### What to produce
Produce exactly the lines from the one holding "Task: Follow the WIX link in the paragraph" through the last line of the data below, with every picture left out.

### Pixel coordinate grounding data
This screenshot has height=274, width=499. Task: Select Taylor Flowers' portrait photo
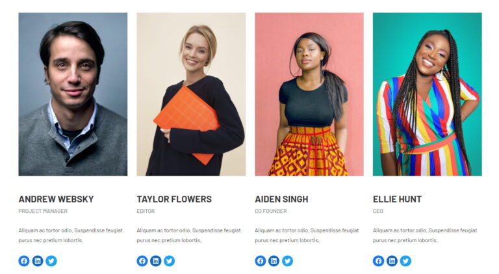tap(191, 94)
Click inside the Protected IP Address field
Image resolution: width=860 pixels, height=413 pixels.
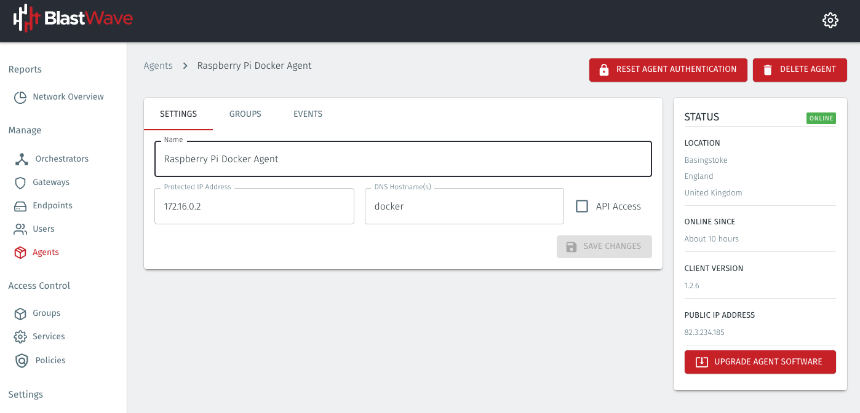coord(254,206)
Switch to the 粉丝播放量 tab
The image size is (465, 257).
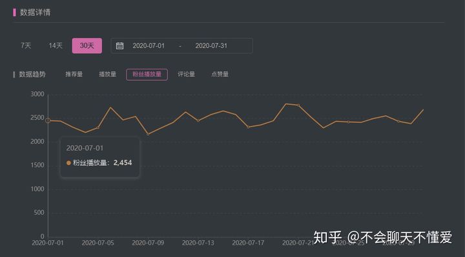147,74
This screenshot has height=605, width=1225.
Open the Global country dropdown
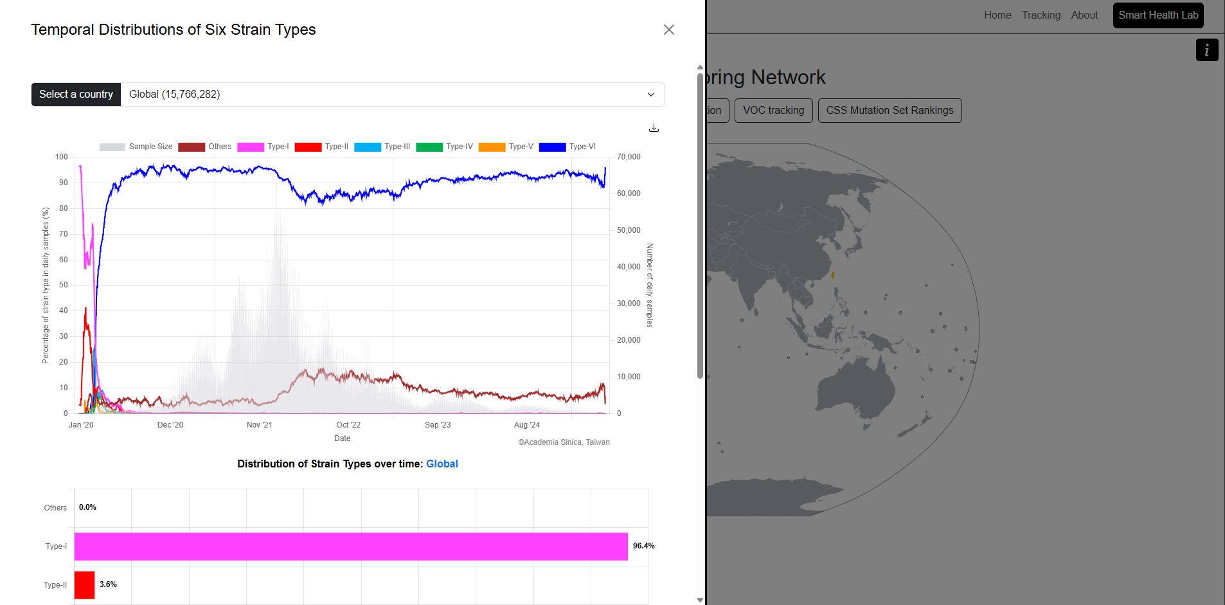pos(392,95)
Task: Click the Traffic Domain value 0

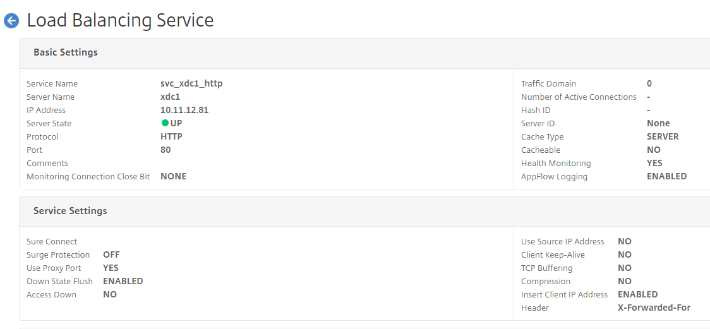Action: (649, 83)
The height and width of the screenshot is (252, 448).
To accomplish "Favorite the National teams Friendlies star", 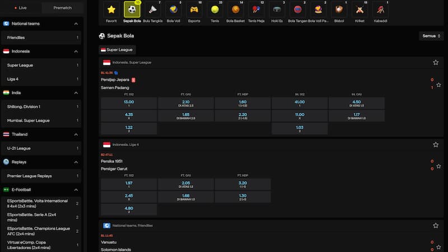I will coord(436,225).
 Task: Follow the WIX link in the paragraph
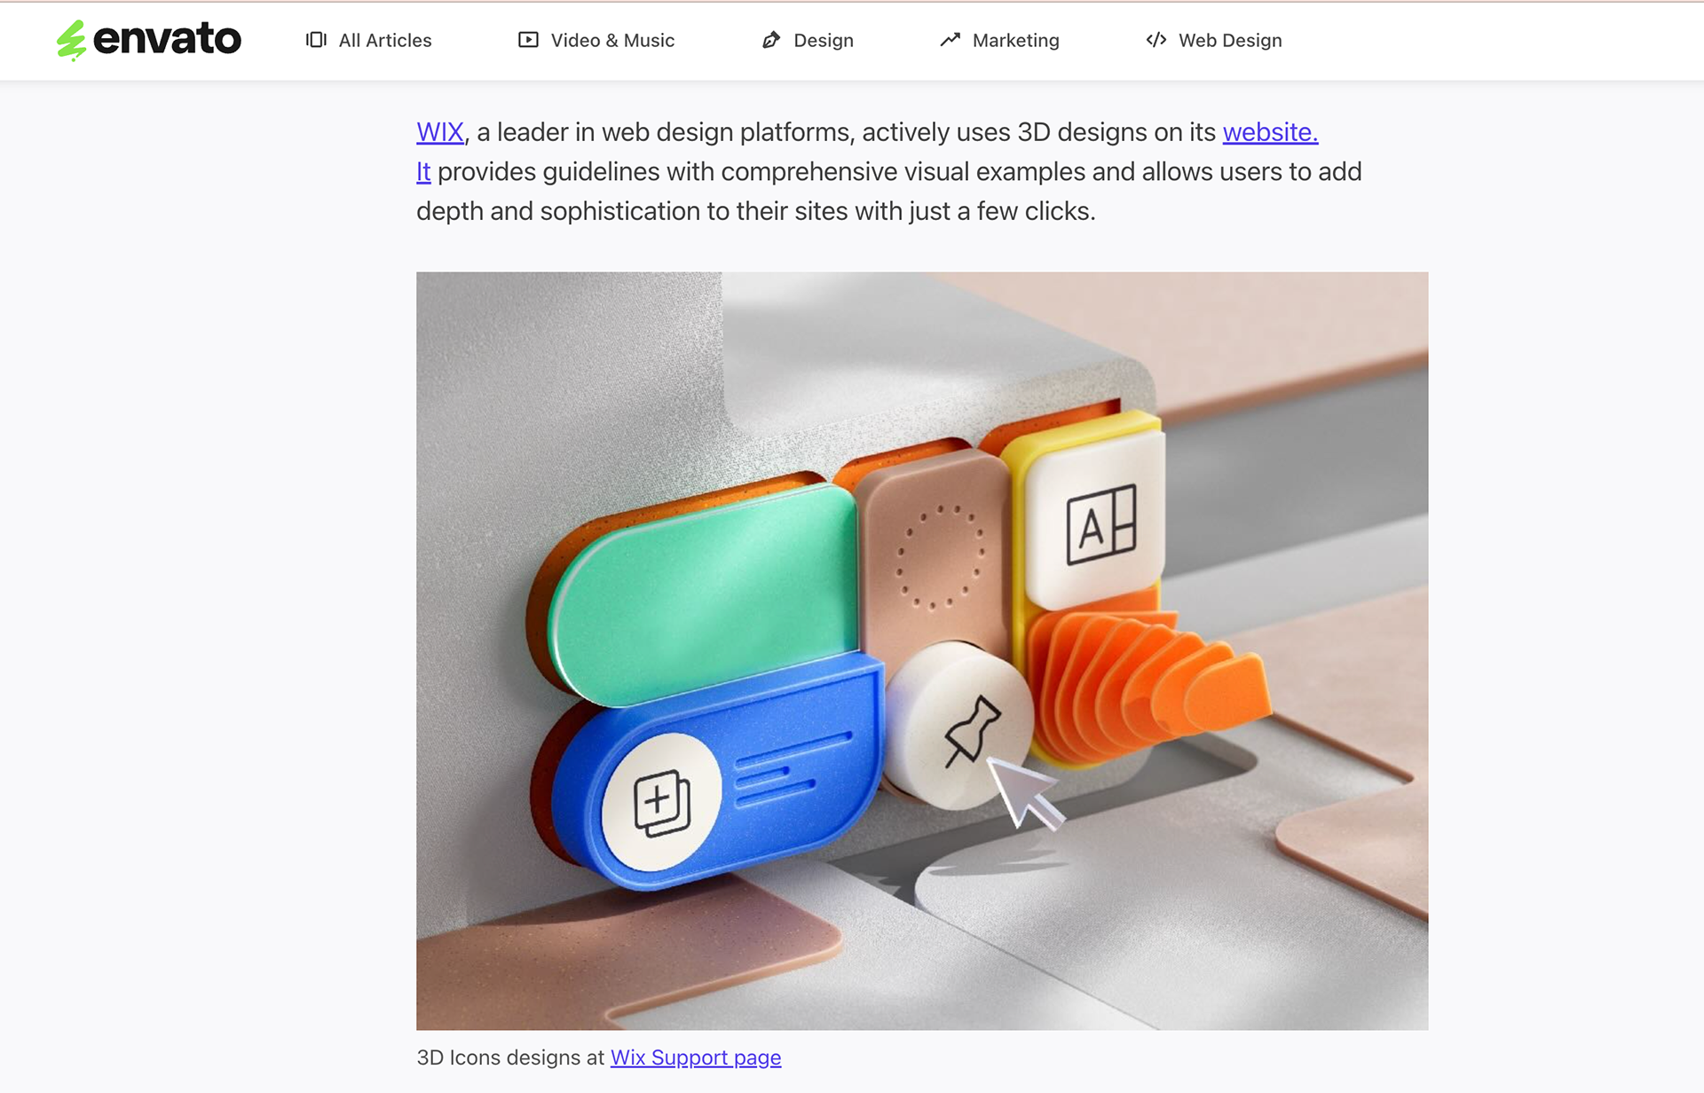[440, 132]
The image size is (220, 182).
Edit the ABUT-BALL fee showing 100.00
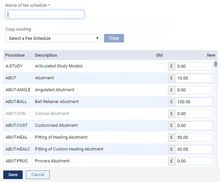tap(194, 102)
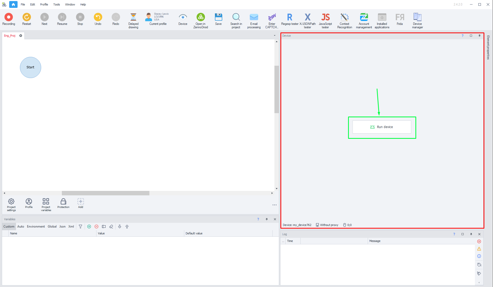Viewport: 493px width, 287px height.
Task: Toggle error messages filter in Log
Action: click(479, 241)
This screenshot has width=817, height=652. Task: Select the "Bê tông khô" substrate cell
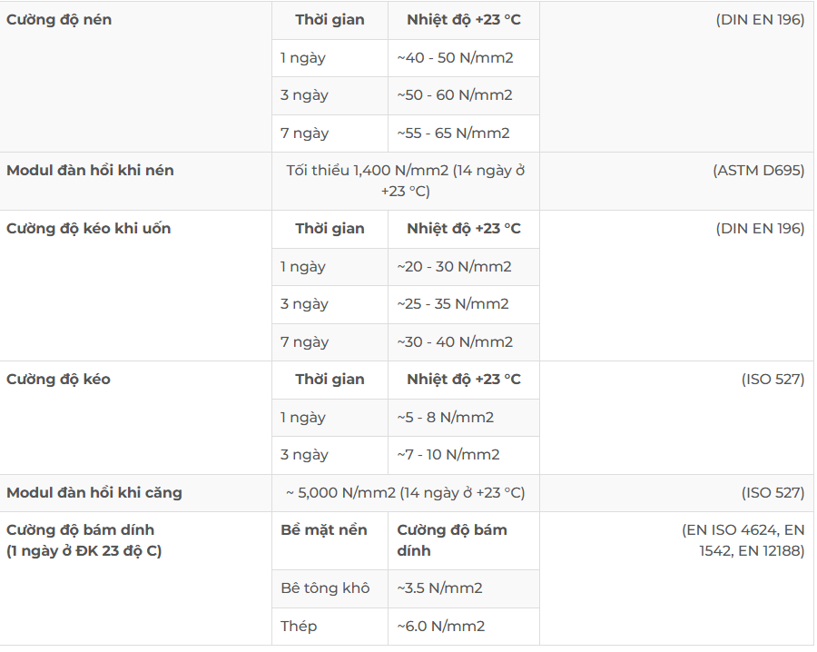pyautogui.click(x=325, y=588)
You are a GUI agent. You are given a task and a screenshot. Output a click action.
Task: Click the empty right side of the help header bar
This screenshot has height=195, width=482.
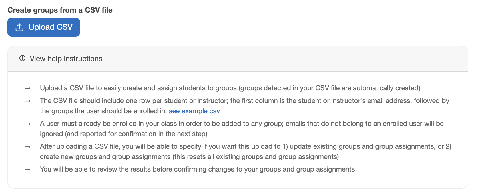(343, 59)
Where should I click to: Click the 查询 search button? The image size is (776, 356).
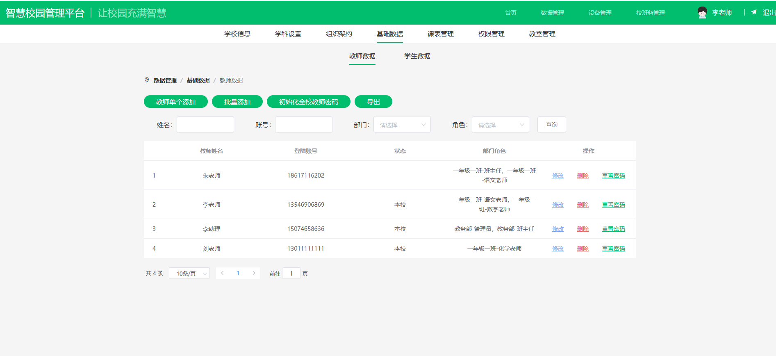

### Output for this exercise
 Task: Follow the WIX link in the paragraph
[440, 132]
The image size is (220, 182).
Edit the ABUT-BALL fee showing 100.00
tap(194, 102)
Viewport: 493px width, 287px height.
Task: Toggle error messages filter in Log
Action: click(479, 241)
This screenshot has width=817, height=652. Task: Select the "Bê tông khô" substrate cell
pyautogui.click(x=325, y=588)
You are a GUI agent. You are given a task and a screenshot. Output a click action.
Task: Click the empty right side of the help header bar
This screenshot has height=195, width=482.
(343, 59)
Where should I click to: Click the 查询 search button? The image size is (776, 356).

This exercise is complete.